I switched to Vim from Emacs many years ago to deal with RSI. I learned the
basics and then just started using the damn thing. Periodically I'd go look up
a few tips or tricks and then keep on keeping on.

These are tools. The best way to learn how to use a tool is to use it, not sit
there studying how you might use it.

------
aaronchall
He mentions that the key factor in him choosing to try out emacs is orgmode.

I truly think orgmode is today's killer app for emacs. (A killer app is the
one app needed to make people pick up the tech -
[https://en.wikipedia.org/wiki/Killer_application](https://en.wikipedia.org/wiki/Killer_application)
.)

I have given 9 tech talks so far in my career - and I've written every talk in
orgmode. I've outlined training for support people in orgmode.
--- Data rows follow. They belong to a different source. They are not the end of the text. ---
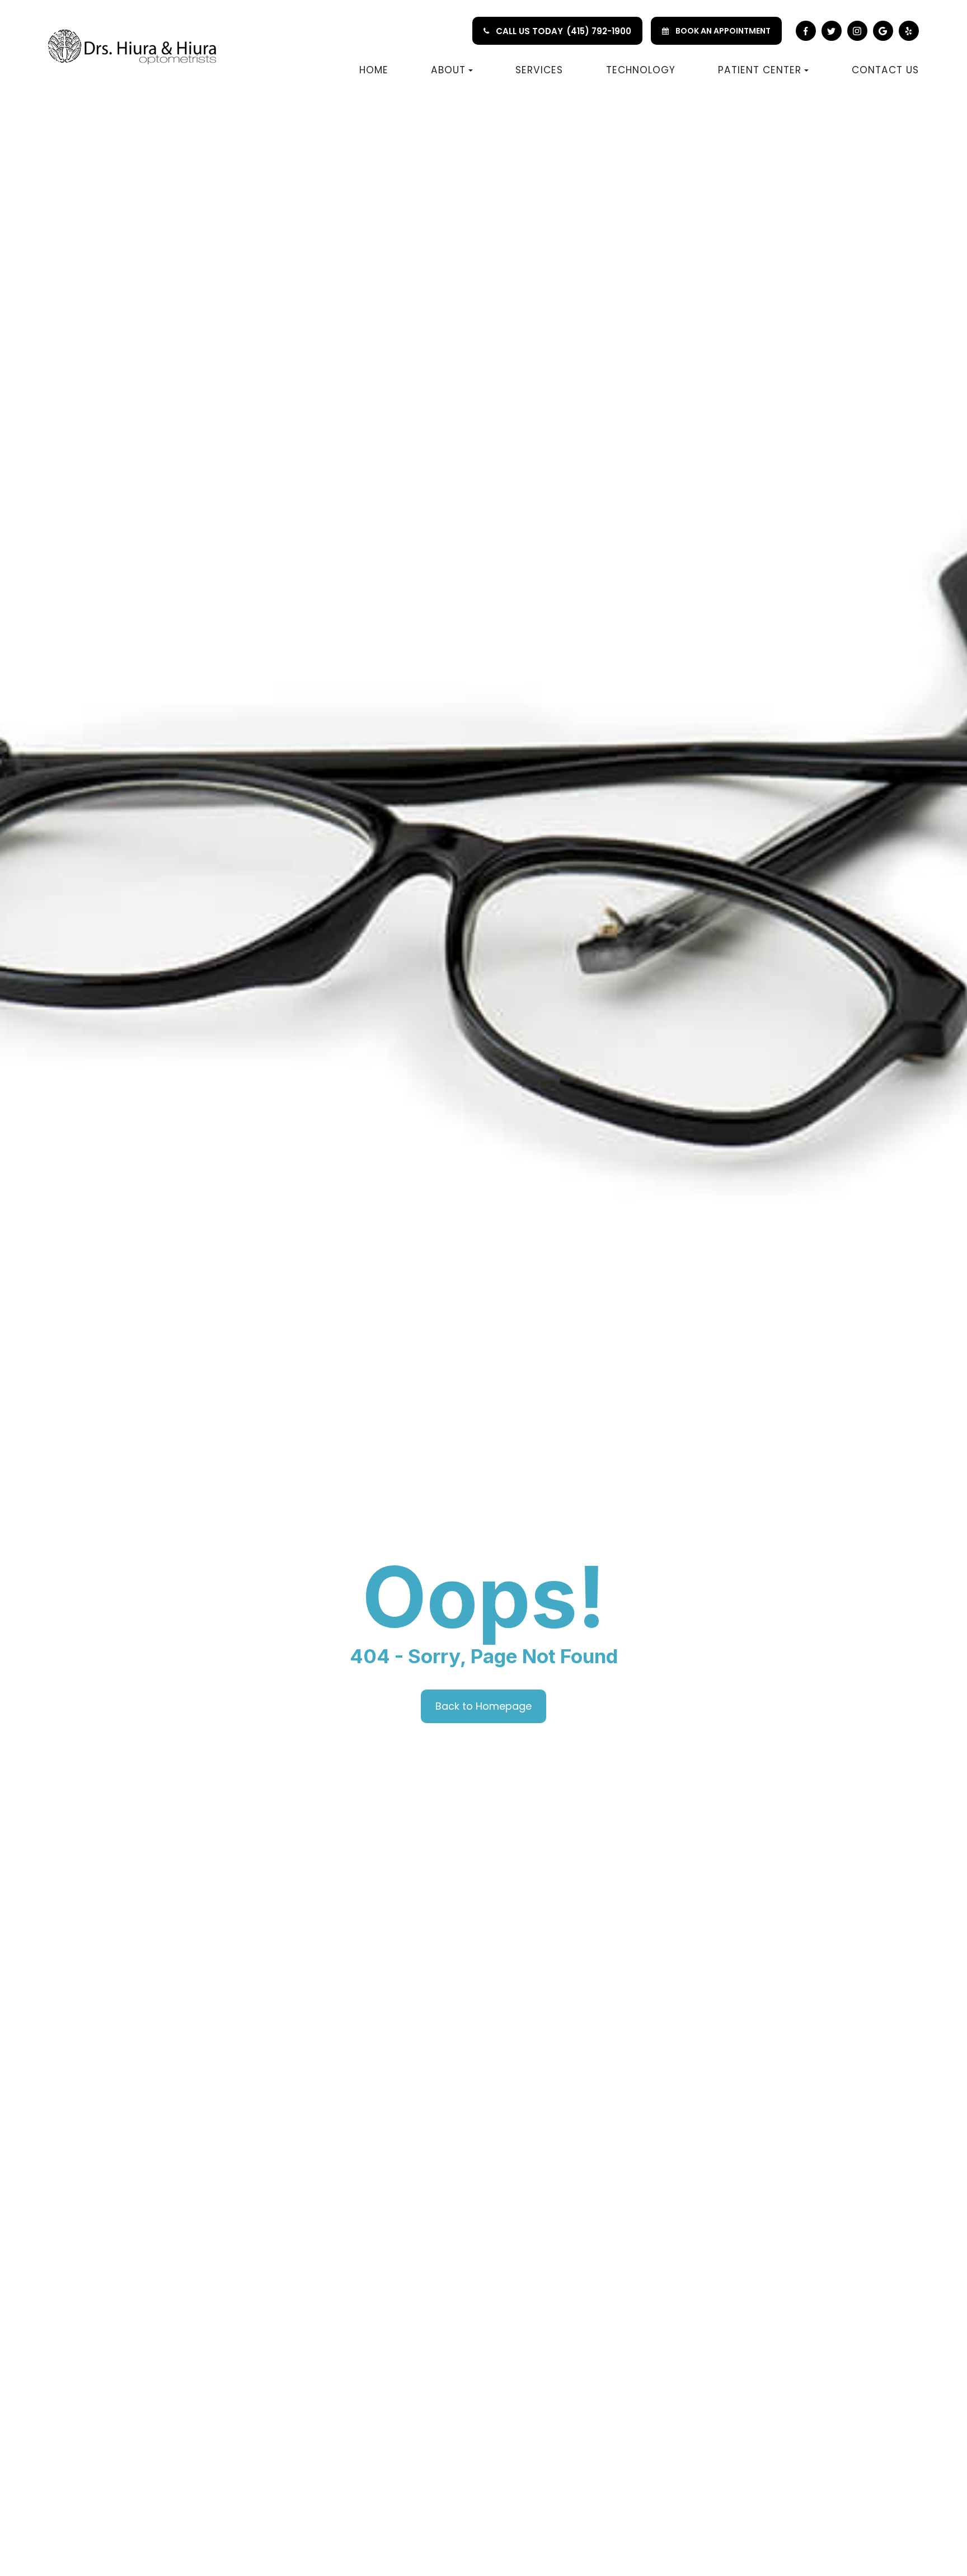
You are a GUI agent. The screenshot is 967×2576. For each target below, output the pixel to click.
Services (539, 70)
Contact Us (885, 70)
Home (373, 70)
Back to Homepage (483, 1706)
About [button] (448, 70)
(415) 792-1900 (598, 31)
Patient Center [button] (759, 70)
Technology (640, 70)
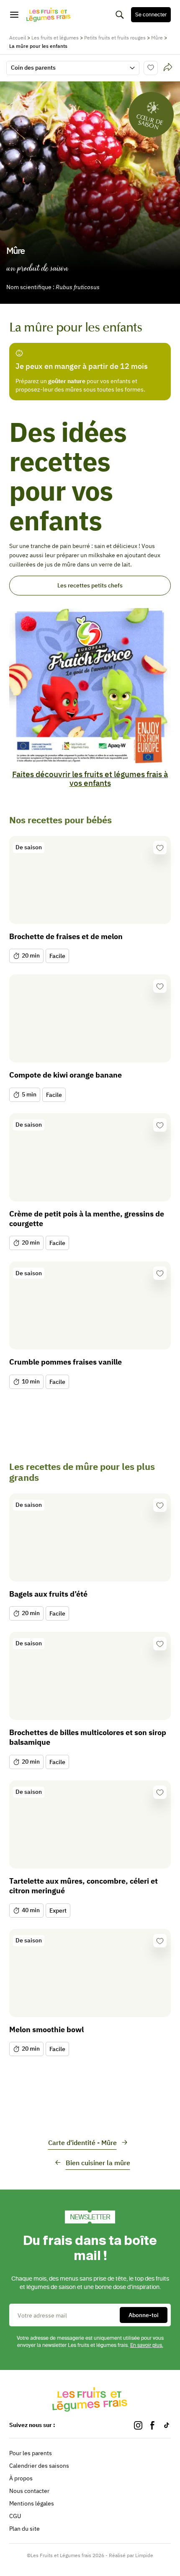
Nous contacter (29, 2491)
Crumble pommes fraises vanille (65, 1362)
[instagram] (138, 2425)
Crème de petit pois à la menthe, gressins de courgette (86, 1218)
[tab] (168, 68)
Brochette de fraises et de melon (66, 936)
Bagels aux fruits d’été (48, 1594)
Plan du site (24, 2528)
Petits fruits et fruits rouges (115, 37)
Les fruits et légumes (55, 37)
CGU (15, 2516)
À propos (21, 2478)
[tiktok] (166, 2425)
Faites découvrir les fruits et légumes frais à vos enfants (90, 778)
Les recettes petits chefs (90, 585)
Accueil (17, 37)
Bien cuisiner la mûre (98, 2162)
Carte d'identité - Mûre (82, 2142)
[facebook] (152, 2425)
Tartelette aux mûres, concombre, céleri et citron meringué (83, 1885)
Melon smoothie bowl (46, 2029)
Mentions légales (31, 2503)
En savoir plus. (146, 2345)
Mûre (157, 37)
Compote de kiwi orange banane (65, 1075)
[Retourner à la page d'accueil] (49, 14)
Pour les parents (30, 2453)
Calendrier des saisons (39, 2465)
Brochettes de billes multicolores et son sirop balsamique (87, 1737)
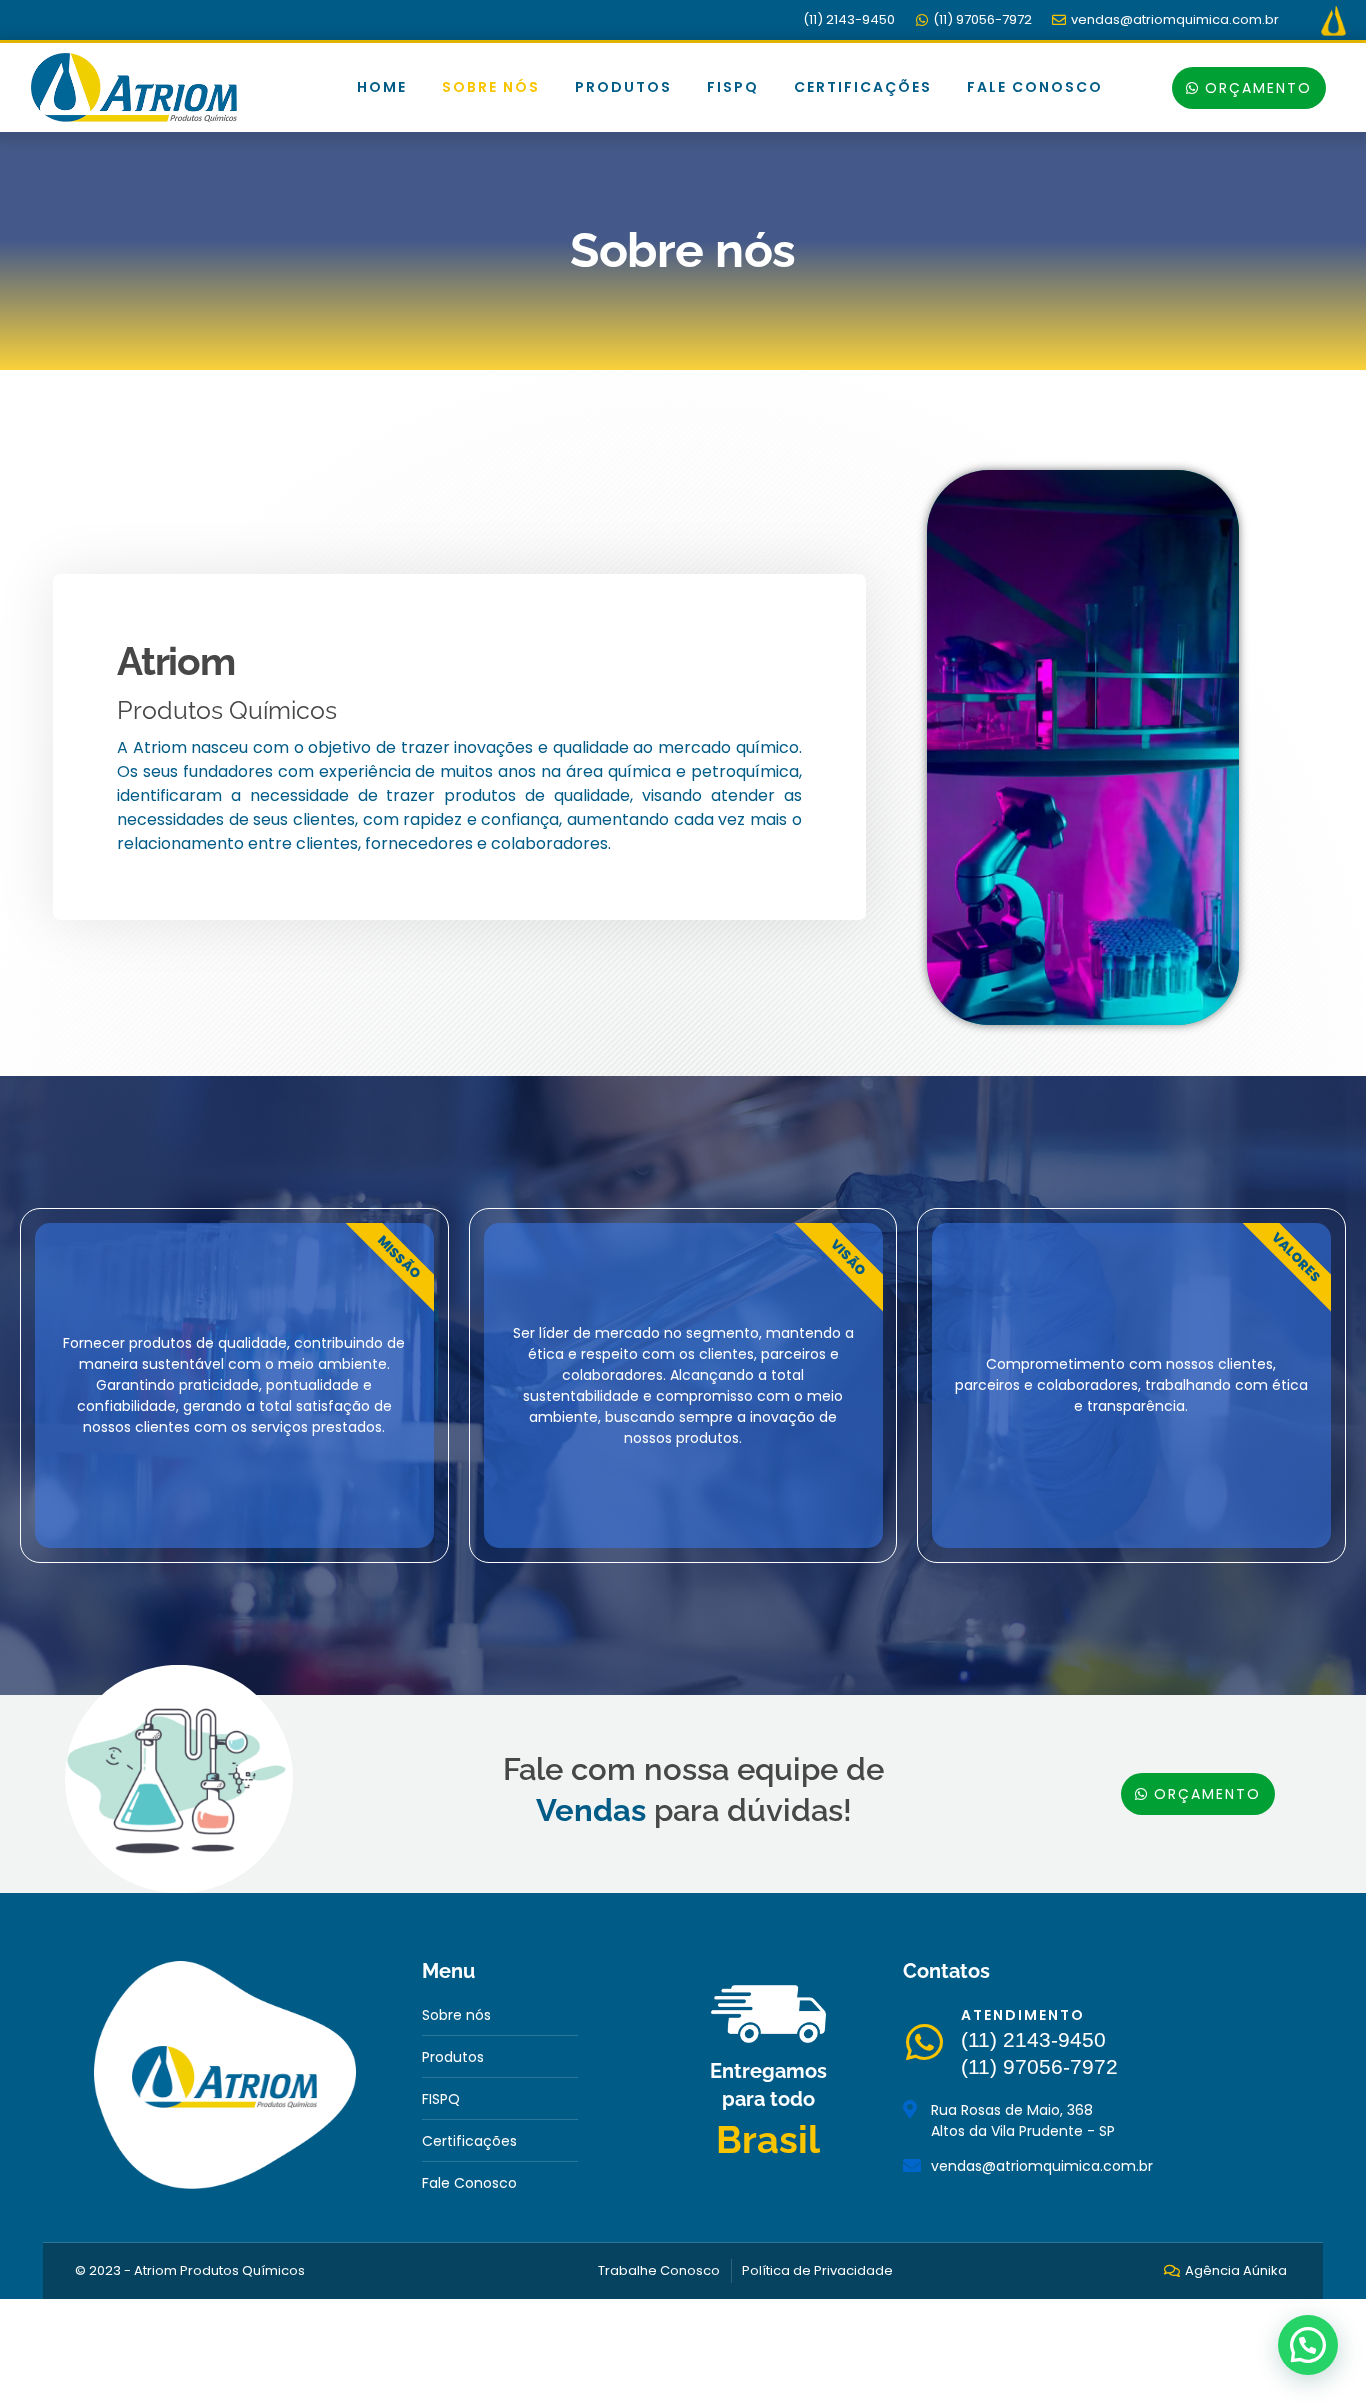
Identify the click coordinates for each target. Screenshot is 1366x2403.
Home (382, 87)
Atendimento (1023, 2015)
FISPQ (733, 87)
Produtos (623, 87)
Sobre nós (491, 87)
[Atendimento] (924, 2042)
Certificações (863, 87)
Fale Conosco (1035, 87)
I like to use
it to organize my work and notes on things I'm studying as well. My next big
project is to write a book using it.

Check out orgmode, learn what other value emacs creates, and consider adding
emacs to your toolbelt as well.

Some things I've been using emacs for:

    
    
      - text editing  
      - writing and running Python code and tests  
      - writing .tex files for LaTeX, previewing the pdfs *in* emacs  
      - erc - an IRC chat client  
      - subshells   
      - orgmode, of course
    

I know others use it for

    
    
      - email  
      - newsgroups  
      - web browsing
    

I feel like I'm just scratching the surface of the things I can do with it,
and I feel like emacs will be with me forever, so I want to use it to replace
my desktop gui operating system, to the greatest extent possible.

------
gumby
Rather than trying too hard, just learn Emacs incrementally. It's modeless by
default, like TextEdit.

You can get a lot done with a few commands: c-F (forward), c-B (backwards),
c-P (previous line), c-n (next line), c-S (incremental search -- the primary
motion command for most people). Find and save files (c-x c-f and c-x c-s
respectively). Once you are comfortable with that, every new command simply
adds to your abilities. There in no large bolus to learn in order to become
productive.

Disclaimer: I've been using, and modifying, Emacs since the late 1970s -- but
this is how I learned too.